Engagement Agreement
Exhibit 10.17
This
Engagement Agreement (the “Agreement”) is made and entered into this 1st day of
July, 2008 between Sahara Media, Inc., and its successor(s) entity in the event
of a reverse merger or reorganization transaction (collectively, the “Client”)
with offices at 00 Xxxxxxxx Xxxxxx, 0xx Xxxxx,
Xxx Xxxx, XX 00000, and Marathon Advisors (“Marathon”). This
agreement sets forth the general terms and conditions pursuant to which Marathon
will provide services to Client.
1.
|
Services. Marathon
shall provide Xxxxx Xxxxxxxxx or another qualified individual to serve as
a consultant to the Client (Marathon and such consultants are collectively
referred to herein as the “Consultant”). The Consultant shall
provide advisory services to the Client to provide guidance to the Client
in the areas of accounting/finance, internal controls and Xxxxxxxx-Xxxxx
compliance (the “Services”). Without limited the
generality of the following, the Consultant is not acting as chief
financial officer or controller for the Client and is not responsible for
maintaining or compiling financial records, preparing financial
statements, performing SEC reporting or other duties typical of a chief
financial officer or controller. The Consultant shall expend
such time as is reasonably necessary to fully perform the Services, up to
a maximum of twenty (20) hours per month, and shall devote his best
efforts, experience and judgment to fully discharge the duties and
responsibilities under this Agreement and as reasonably contemplated
hereby, and shall act in conformity with the written policies of the
Client and within the limits, budgets, business plans and instructions as
set by the Client. Not withstanding anything to the contrary herein,
Consultant shall not be required to devote more than 20 hours per month to
performing its duties pursuant to this Agreement. Consultant
shall be subject to the authority of the Client’s board of directors and
Chief Executive Officer and President and to all provisions of its
Certificate of Incorporation and
Bylaws.
|
2.
|
Limitation of
Services.

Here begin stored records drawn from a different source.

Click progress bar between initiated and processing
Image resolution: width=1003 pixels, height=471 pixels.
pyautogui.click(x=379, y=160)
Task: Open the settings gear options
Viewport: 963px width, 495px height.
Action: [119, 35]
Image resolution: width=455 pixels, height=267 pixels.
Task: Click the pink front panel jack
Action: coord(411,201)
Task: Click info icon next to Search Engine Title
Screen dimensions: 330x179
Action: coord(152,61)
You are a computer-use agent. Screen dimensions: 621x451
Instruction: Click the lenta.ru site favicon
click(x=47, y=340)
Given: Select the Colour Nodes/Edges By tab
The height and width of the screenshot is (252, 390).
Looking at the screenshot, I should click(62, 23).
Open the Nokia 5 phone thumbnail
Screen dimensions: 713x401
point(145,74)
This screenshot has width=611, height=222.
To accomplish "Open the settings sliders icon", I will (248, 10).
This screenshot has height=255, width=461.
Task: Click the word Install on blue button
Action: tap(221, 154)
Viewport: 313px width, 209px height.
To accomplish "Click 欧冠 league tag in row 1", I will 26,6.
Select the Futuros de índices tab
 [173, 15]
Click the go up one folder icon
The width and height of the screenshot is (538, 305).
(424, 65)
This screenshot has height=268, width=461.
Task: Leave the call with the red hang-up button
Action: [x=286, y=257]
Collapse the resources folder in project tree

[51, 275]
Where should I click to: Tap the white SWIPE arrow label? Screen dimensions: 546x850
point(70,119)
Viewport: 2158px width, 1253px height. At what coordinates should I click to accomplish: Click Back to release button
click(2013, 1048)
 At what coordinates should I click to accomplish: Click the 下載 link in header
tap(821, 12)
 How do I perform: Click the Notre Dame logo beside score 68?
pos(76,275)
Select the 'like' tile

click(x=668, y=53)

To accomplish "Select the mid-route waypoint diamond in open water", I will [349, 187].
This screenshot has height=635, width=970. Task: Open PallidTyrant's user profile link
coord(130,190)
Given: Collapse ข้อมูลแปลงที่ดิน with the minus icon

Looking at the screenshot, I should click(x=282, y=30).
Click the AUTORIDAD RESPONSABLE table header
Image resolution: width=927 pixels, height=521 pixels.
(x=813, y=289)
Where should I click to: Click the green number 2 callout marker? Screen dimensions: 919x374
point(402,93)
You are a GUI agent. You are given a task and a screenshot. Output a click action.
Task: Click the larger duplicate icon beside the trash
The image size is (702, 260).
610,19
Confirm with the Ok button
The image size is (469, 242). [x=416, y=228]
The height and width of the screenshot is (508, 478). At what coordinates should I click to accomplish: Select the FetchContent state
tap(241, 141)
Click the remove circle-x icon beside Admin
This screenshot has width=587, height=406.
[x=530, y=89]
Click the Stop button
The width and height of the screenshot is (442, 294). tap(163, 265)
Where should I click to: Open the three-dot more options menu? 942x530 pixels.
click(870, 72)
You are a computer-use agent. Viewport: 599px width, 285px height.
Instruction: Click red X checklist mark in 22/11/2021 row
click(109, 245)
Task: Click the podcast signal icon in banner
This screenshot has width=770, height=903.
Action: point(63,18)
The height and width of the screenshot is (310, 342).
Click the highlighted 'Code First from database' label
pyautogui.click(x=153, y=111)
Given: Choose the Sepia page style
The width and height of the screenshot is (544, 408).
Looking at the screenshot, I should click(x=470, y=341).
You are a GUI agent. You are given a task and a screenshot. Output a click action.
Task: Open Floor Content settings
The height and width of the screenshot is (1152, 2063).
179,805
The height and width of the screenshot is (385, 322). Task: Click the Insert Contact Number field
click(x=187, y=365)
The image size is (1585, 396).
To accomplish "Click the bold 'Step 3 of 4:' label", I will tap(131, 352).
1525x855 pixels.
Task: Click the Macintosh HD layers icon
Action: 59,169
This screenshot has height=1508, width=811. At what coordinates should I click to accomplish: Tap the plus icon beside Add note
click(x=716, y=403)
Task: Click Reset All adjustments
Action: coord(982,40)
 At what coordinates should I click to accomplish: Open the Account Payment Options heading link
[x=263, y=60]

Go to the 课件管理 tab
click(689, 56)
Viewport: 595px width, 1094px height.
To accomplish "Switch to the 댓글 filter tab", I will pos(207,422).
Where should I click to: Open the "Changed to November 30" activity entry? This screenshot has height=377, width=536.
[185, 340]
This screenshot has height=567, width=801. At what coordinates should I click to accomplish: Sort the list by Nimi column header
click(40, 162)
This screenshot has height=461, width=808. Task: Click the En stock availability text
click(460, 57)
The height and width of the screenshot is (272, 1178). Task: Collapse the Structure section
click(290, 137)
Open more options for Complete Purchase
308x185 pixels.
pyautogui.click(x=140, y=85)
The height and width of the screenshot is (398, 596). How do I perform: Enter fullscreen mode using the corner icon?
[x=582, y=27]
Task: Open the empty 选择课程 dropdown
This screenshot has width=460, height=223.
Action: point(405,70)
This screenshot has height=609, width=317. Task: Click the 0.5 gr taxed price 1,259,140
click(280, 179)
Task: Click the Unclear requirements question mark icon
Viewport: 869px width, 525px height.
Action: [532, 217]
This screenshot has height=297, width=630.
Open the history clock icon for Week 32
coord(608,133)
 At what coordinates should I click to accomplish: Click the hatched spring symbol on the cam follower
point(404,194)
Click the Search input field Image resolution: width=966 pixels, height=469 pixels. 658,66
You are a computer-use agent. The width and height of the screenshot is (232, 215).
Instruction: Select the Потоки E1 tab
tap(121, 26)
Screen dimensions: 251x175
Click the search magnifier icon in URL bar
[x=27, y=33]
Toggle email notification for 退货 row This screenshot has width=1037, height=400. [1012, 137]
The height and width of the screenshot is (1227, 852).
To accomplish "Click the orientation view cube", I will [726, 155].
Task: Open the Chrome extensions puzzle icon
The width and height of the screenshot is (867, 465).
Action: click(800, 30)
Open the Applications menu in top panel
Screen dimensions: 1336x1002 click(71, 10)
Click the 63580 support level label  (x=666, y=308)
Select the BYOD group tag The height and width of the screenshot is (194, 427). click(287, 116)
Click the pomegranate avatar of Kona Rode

It is understood between the parties that the
Consultant is not providing legal services, or independent accounting
services and such services must be retained by the Client, at its own cost
and expense. It is expressly acknowledged that Marathon will utilize best
efforts in performing the Services contemplated hereby but no
representations are made as to the ultimate success of the Client in
carrying out the Client’s business.
|
3.
|
Term. The
Services shall commence on the effective date of the anticipated reverse
merger with a public shell company or similar reorganization transaction
(the “Effective Date”). The Services shall terminate one year
from the Effective Date. In addition, this Agreement
may be terminated early as follows:
|
a) Marathon
may terminate this Agreement with or without cause upon providing 30 days
written notice to the Client.
b) Either
party shall have the right (but not the obligation) to terminate this Agreement
immediately upon written notice to the other, if it reasonably determines that
the other party, or any of its respective directors, officers or controlling
shareholders has engaged in any unlawful, wrongful or fraudulent
act.
c) Marathon
shall have the right (but not the obligation) to terminate this Agreement
immediately upon written notice to the Client, if Marathon shall determine that
any material facts concerning the Client or any of its respective directors,
officers or controlling shareholders represented to Marathon during the course
of performing the Services are misstated or untrue or that the Client
has intentionally failed to provide Marathon with material facts concerning the
Client.
In the
event of early termination of the Agreement, all fees and expenses accrued by
Marathon shall be paid to Marathon within 15 days after termination and all fees
paid to Marathon that were not accrued by Marathon prior to termination shall be
reimbursed to the Client or credited against any outstanding balances owed by
the Client within 15 days after termination.
4.
|
Location. The
Services will be performed both remotely and at the Client’s office site
or other location as the Client shall reasonably
request.
|
1
5.
|
Payment. During
the term of this Agreement, Marathon shall be paid cash consideration of
$7,000 per month, with payment due upon the 15th
calendar day of each month. In the event the Effective Date
occurs on a date other than the first calendar day of the month, Marathon
shall be paid a pro-rated amount of the $7,000 for the first month, with
such payment being made within 15 days after the Effective
Date. In addition, Marathon shall be paid equity compensation
in the form of 100,000 shares of the Client’s common
stock. Said equity compensation shall be issued to Marathon and
fully-vested by Marathon within 10 business days of the Effective
Date. In addition, Marathon shall be issued warrants to
purchase 300,000 shares of the Client’s common stock with an exercise
price of $1.10 per share . The warrants shall vest as
follows: 50% on the first 12-month anniversary of the Effective
Date and 50% on the second 12-month anniversary of the Effective
Date. The warrants shall have a 3-year term and a cashless
exercise feature. In addition, provided Marathon presents the
Client with reasonable acceptable proof of such expenses, the Client shall
reimburse Marathon for any reasonable, accountable, out-of-pocket expenses
(the “Reimbursable Expenses”) incurred by Marathon related to travel to
the Client’s office or board meeting locations or any other expenses
incurred related to performing the Services provided in this
Agreement. The Reimbursable Expenses shall be invoiced by
Marathon to the Client, with payment due upon receipt of invoice.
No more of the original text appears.